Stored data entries
◆ ◆ ◆

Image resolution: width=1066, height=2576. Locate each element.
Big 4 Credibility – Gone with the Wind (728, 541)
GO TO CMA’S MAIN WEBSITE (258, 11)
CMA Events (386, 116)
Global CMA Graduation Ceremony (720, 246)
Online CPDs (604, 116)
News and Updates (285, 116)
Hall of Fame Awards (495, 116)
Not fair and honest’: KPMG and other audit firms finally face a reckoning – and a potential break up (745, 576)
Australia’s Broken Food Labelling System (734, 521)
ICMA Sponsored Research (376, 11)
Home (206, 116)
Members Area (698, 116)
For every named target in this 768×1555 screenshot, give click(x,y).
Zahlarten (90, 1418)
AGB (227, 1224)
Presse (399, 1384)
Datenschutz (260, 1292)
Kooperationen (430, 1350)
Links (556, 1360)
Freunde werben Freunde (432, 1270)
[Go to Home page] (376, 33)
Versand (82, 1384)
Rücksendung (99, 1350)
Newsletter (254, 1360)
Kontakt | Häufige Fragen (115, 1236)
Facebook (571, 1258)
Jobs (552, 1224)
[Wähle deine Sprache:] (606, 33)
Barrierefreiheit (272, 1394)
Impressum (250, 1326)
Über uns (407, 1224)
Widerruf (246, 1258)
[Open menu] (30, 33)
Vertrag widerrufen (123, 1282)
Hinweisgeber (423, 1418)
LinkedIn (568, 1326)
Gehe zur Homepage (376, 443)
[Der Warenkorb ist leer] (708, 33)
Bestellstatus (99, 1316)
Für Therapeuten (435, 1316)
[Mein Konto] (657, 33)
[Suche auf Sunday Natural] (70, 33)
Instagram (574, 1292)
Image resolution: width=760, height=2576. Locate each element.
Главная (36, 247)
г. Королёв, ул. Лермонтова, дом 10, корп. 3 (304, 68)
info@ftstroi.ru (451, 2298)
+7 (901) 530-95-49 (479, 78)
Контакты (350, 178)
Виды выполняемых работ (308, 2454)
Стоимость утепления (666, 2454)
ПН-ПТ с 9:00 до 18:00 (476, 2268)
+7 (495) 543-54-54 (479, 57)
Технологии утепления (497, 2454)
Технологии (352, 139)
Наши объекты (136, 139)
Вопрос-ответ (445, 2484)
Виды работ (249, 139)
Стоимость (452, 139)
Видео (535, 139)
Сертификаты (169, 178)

◆ ◆ ◆

_Work instruction_
The lines above that hold the string "height" are to be located and copied.

_Solution for this task_
Image resolution: width=1066, height=2576. Locate each element.
Image resolution: width=760, height=2576. Locate each element.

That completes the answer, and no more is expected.